The data on hospitalization rates are extraordinary because it is far from clear that it makes sense to subject individuals with dementia to frequent and lengthy hospitalizations. The more advanced their dementia, the more frightening the experience of being in a strange place, cared for by a new and unfamiliar nurse every eight hours—and the less they have to gain. In one study of survival after hospitalization, for example, 55% of patients with dementia and a hip fracture were dead in six months, compared to 12% without dementia treated for a hip fracture, and 53% of patients with dementia and pneumonia were dead in six months, compared to 13% of those without dementia treated for pneumonia (RS Morrison, A Siu, “Survival in End-Stage Dementia Following Acute Illness,” Journal of the American Medical Association 2000; 284: 47-52). These uncomprehending patients who are near the end of their lives endure intravenous injections, nasogastric tubes and other uncomfortable and scary procedures in exchange for a small chance of living ever so slightly longer in their demented state (S Mitchell, D Kiely, and MB Hamel, “Dying with Advanced Dementia in the Nursing Home,” Archives of Internal Medicine 2004; 164:321-6). Surely the burdens of invasive treatment outweigh the benefits. A palliative approach to care, focusing on comfort rather than a misguided attempt to increase longevity, makes sense.

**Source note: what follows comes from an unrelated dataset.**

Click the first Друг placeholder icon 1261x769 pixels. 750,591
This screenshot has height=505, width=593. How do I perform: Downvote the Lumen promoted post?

The report concludes by noting that the lifetime risk of developing dementia is 21% for women and 14% for men, assuming they live to be at least 55. A low fat diet, rich in fruits and vegetables, may attenuate these stark numbers slightly, as may a vigorous social network. Research into drugs and vaccines to delay the onset of dementia or treat the disease once it develops is thriving and may yet produce a magic bullet that dramatically alters the odds of dying of dementia. But in the mean time, we need to overhaul the prevailing approach to the care of individuals who have this devastating disease. It’s one of the few areas of medicine in which doing the right thing actually has the potential to save money.